Cooking Instructions:

1. Wash and soak the basmati rice for 30 minutes
2. To prepare chilli oil, heat mustard oil to a smoking point, turn off the flame and let it cool down.
3. To the oil, add kashmiri red chilli powder and mix it well till the oil absorbs the colour. Add besan flour, mix it well and keep it aside.
4. Prepare the marinade by mixing oil and kashmiri chilli powder first and then add the remaining ingredients required till they combine evenly.
5. Add the chilli oil to the marinade, mix it well.
6. Add the paneer cubes to the marinade, mix it till it is coated evenly. Let it marinate for 20 minutes.
7. Heat water in a pot, add bayleaves, cinnamon, cardamom, cloves, ghee and salt to it.
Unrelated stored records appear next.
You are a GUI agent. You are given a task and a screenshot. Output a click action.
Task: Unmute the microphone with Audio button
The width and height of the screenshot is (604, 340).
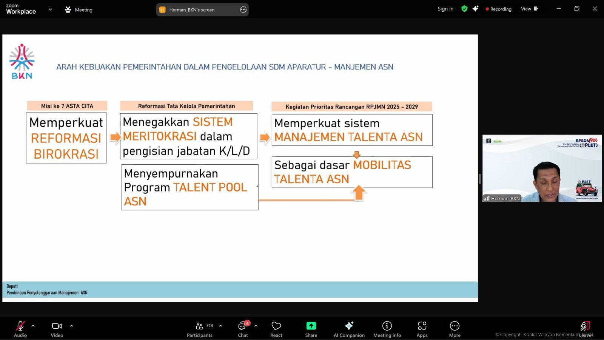click(20, 329)
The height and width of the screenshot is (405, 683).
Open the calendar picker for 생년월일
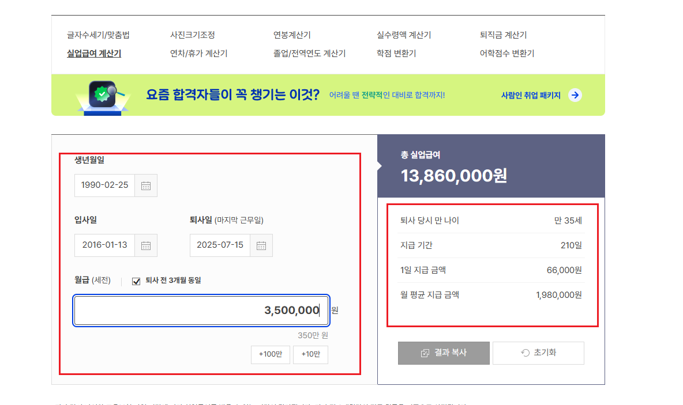(146, 185)
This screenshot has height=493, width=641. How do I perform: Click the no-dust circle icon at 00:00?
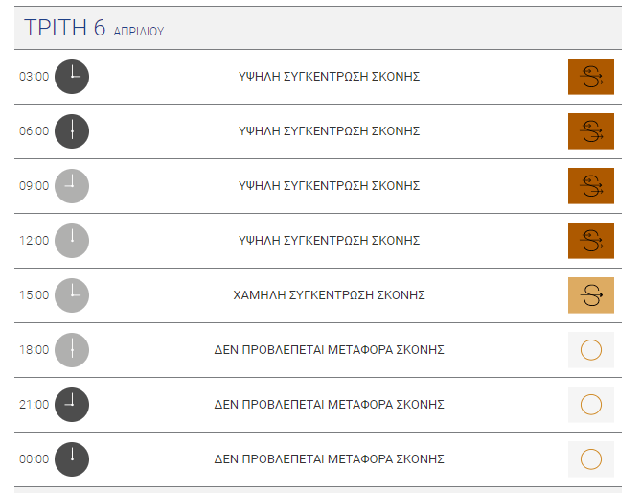point(591,459)
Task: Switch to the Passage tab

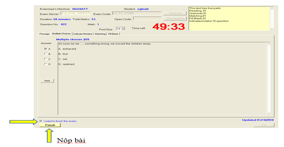Action: click(x=44, y=34)
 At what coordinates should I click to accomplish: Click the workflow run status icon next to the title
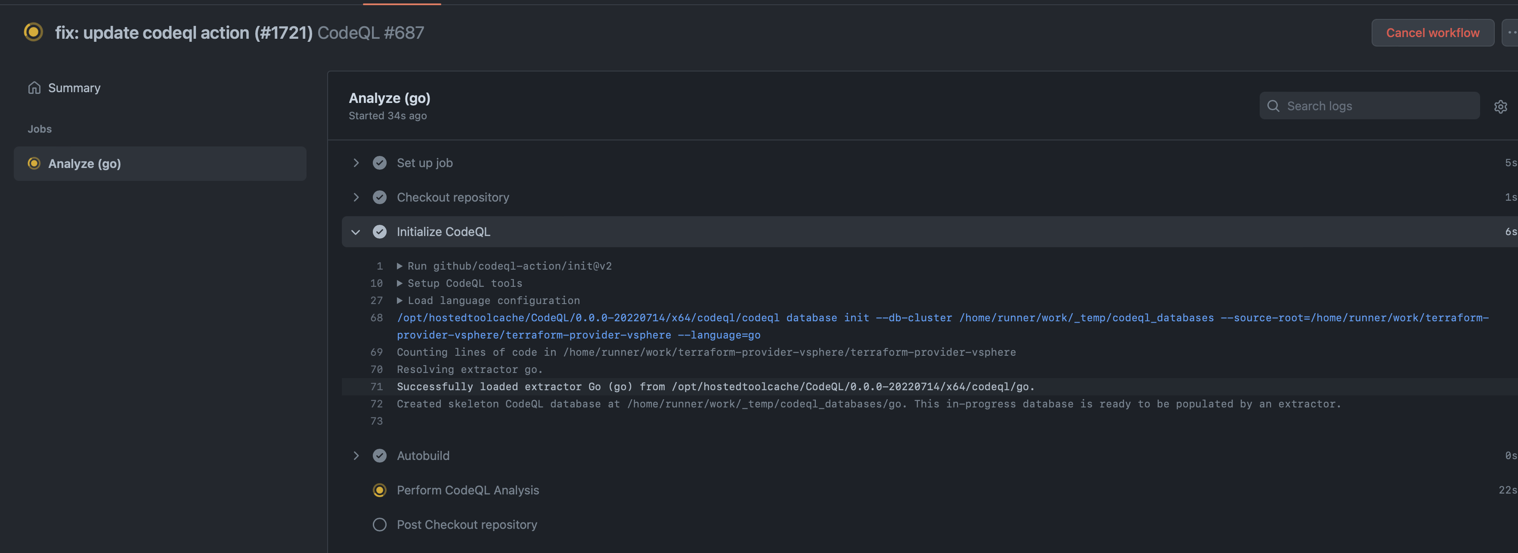pos(34,32)
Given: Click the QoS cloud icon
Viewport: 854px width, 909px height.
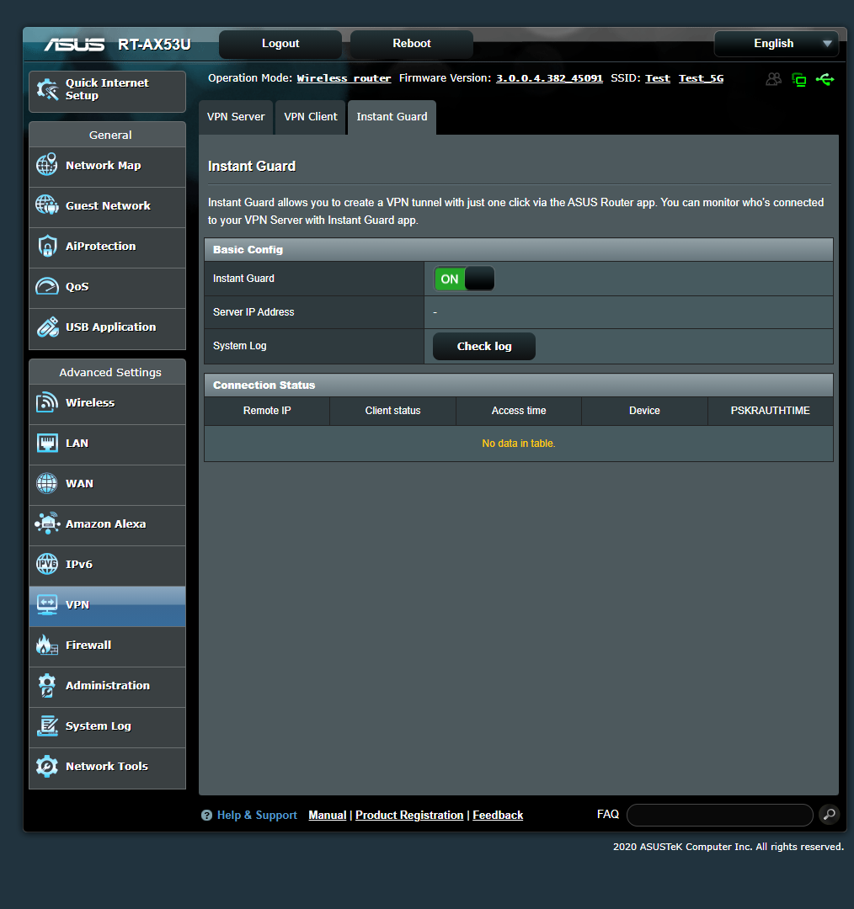Looking at the screenshot, I should point(47,286).
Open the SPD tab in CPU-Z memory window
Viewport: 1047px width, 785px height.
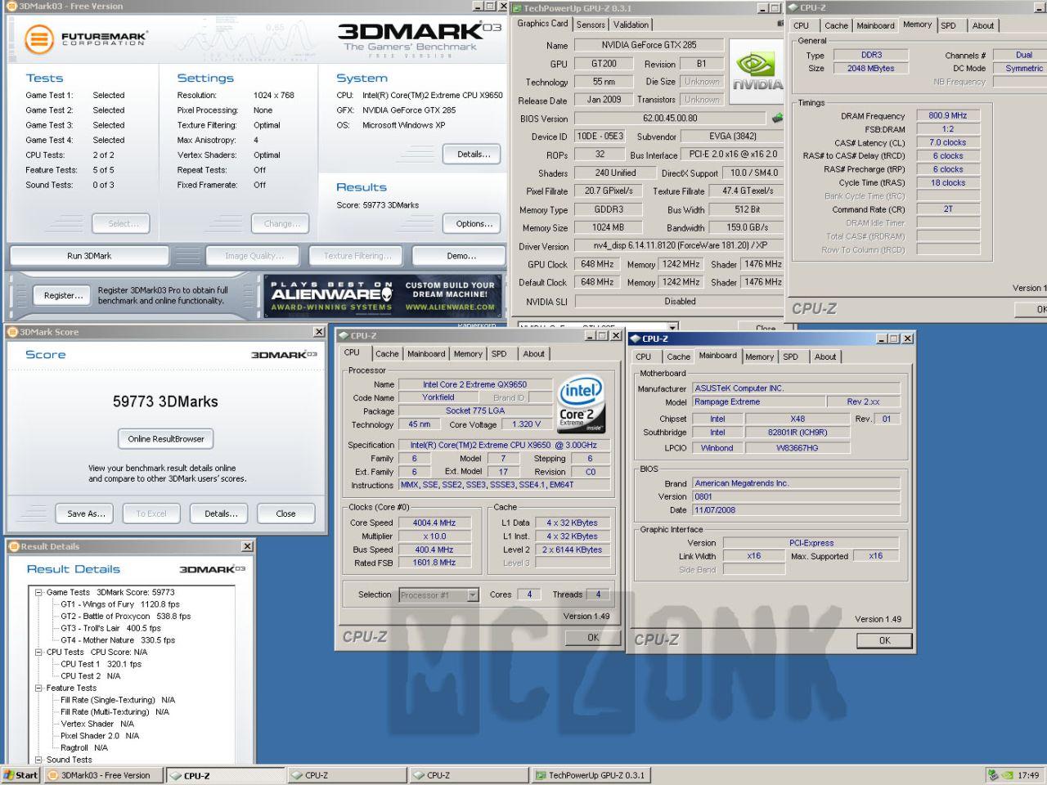pyautogui.click(x=948, y=25)
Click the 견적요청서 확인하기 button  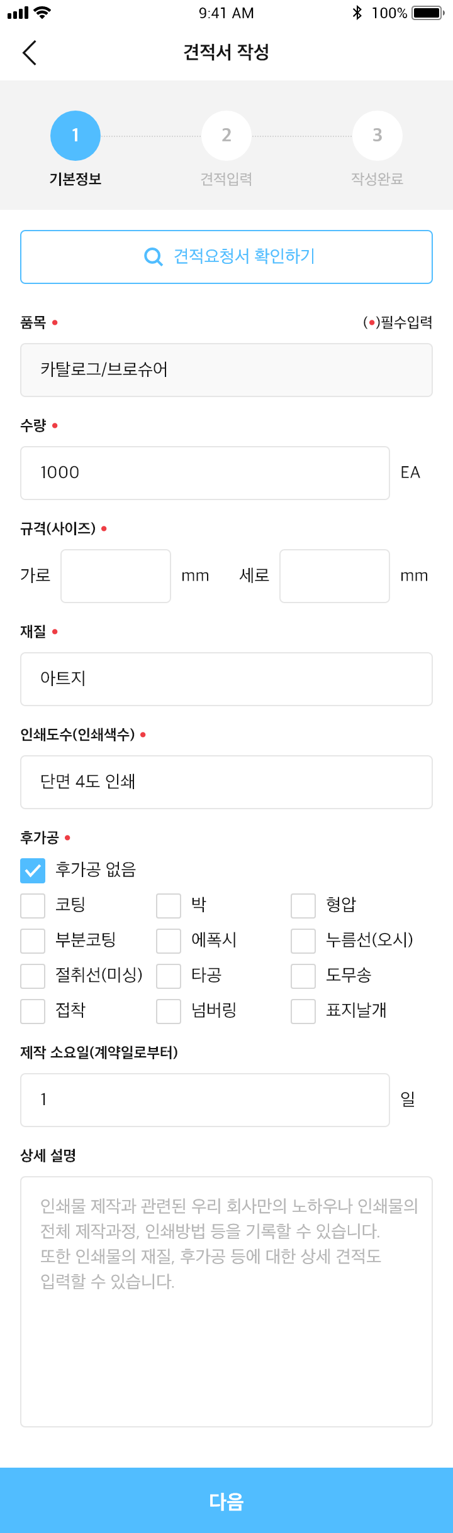[227, 257]
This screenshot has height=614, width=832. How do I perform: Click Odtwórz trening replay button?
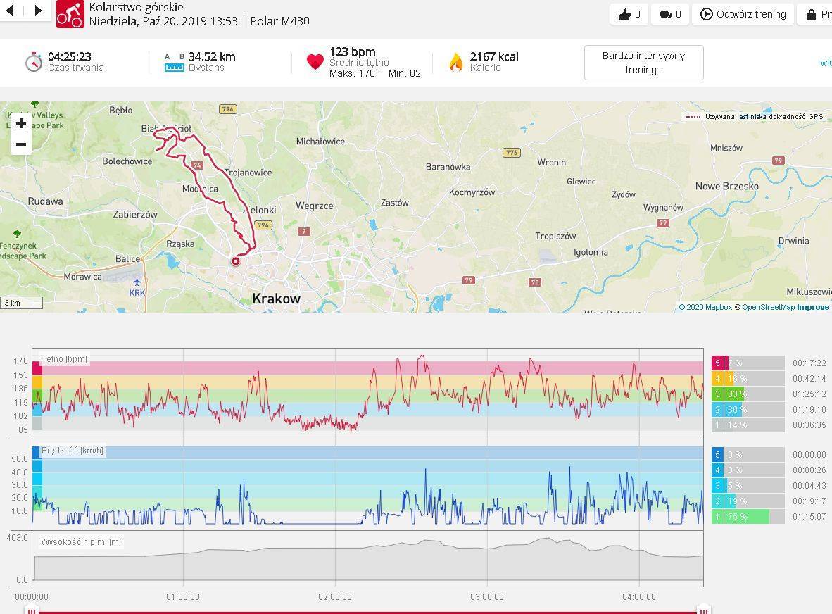743,14
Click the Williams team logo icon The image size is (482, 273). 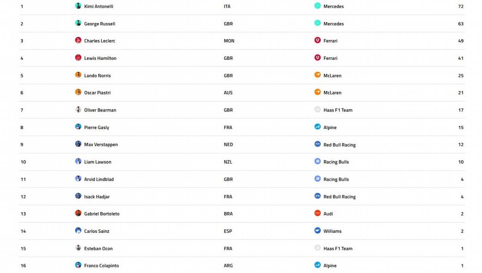tap(318, 231)
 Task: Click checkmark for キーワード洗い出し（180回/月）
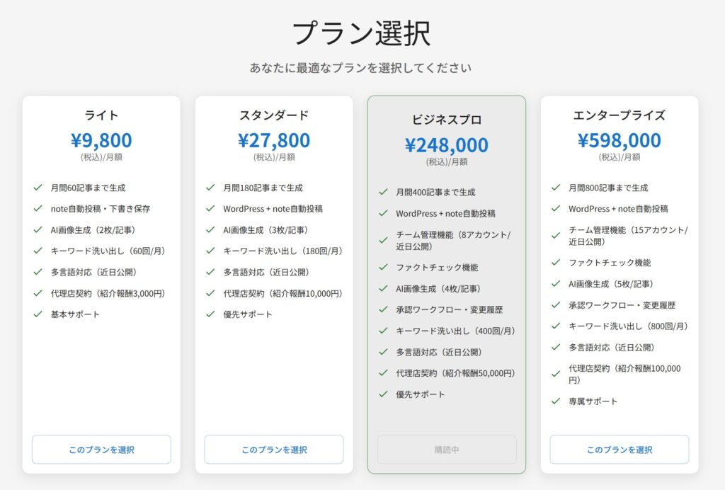[210, 251]
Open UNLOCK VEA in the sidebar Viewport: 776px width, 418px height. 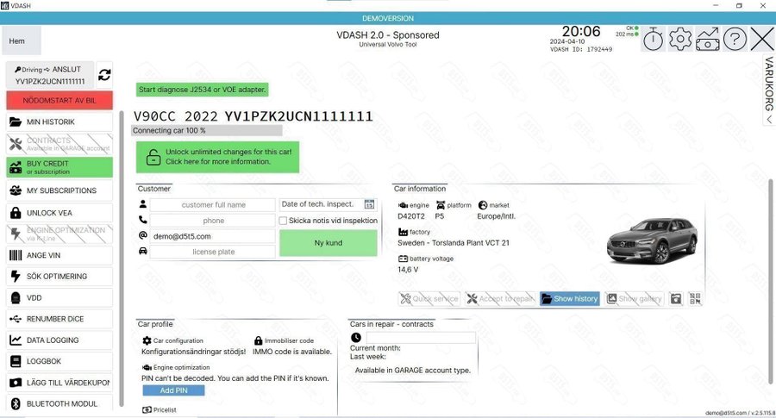[x=59, y=213]
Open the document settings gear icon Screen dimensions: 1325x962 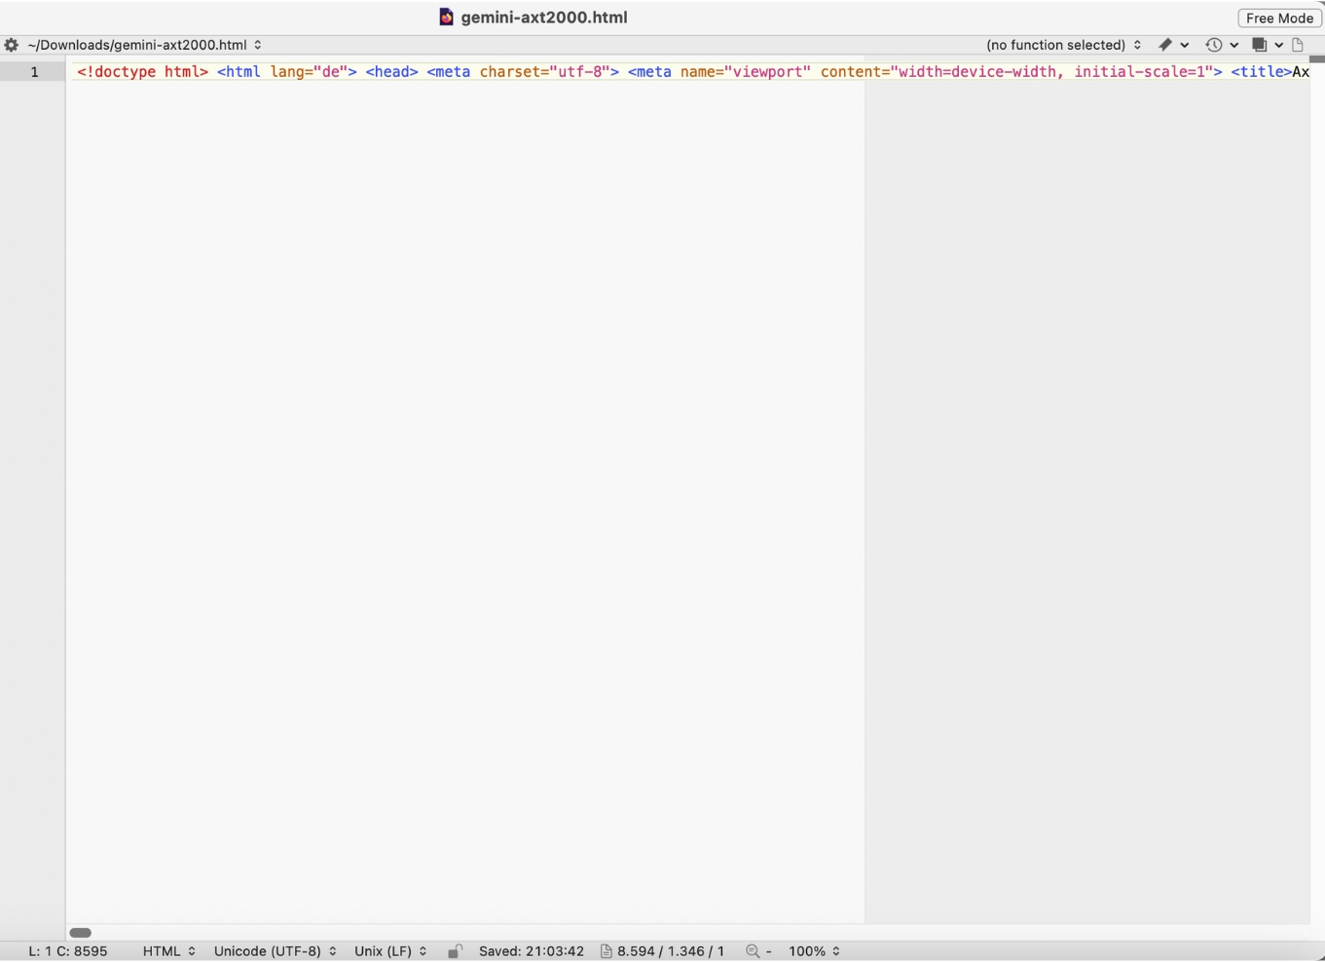click(x=11, y=45)
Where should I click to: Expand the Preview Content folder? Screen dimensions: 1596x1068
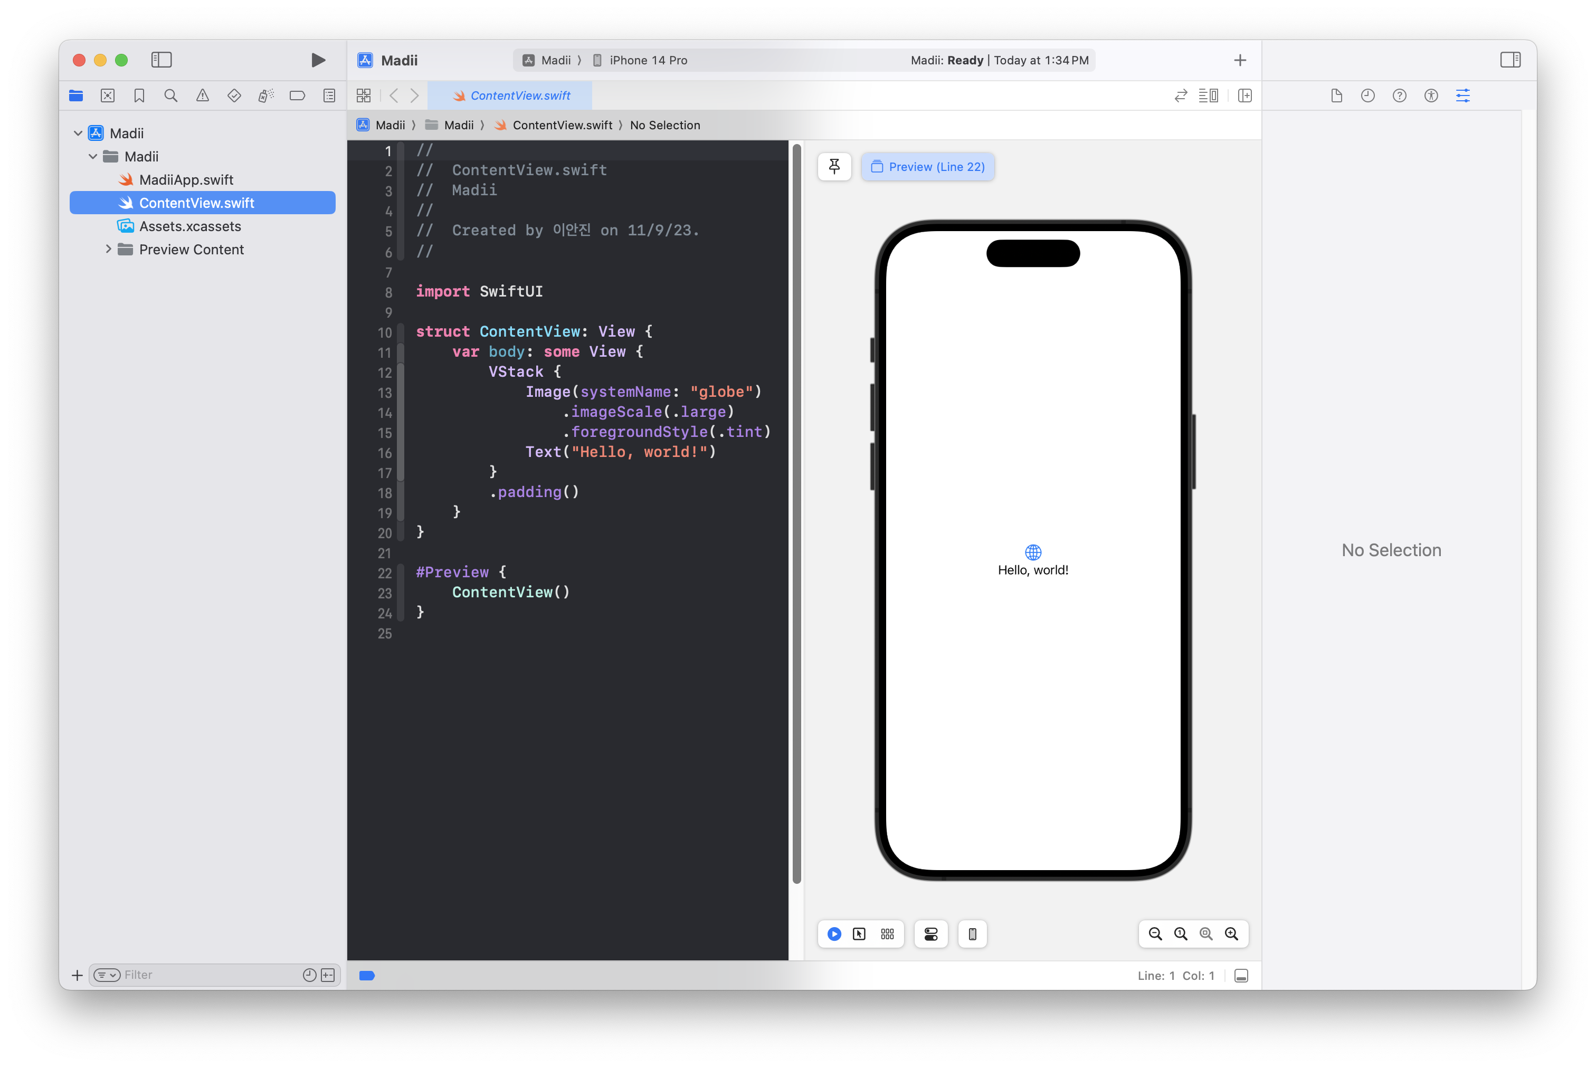coord(108,249)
Bring it to a boil.
8. Add the soaked rice and boil it for 3 minutes and strain it immediately
9. Skewer and cook the paneer over direct fire till charred marks appear.
10. In a biryani pot, heat oil and ghee, add the whole spices and let it crackle.
11. Add the sliced onions, green chili and saute till the onions turn golden brown
12. Add ginger garlic paste and cook it for a minute.
13. Add mint and coriander leaves, fry the well.
14. Add kashmiri chilli powder and mix till the onions and oil turn red in colour.
15. Add curd, mix it well. Add water, mix it well and bring it to a boil.
16. Season the mixture. Reduce the flame.
17. Start the layering process directly. Add the rice first, then the coriander, mint, fried onion and paneer tikka.
18. Repeat the process and this time add ghee, kewra water and saffron milk.
19. Cover the pot with silver foil and close it tightly with a lid.
20. Keep it for dum, on a high flame for the first 5 minutes and on a low flame for 10 minutes.
21. Turn off the flame and let it rest for 10 minutes.
22. Open the pot, fluff the rice and serve it hot.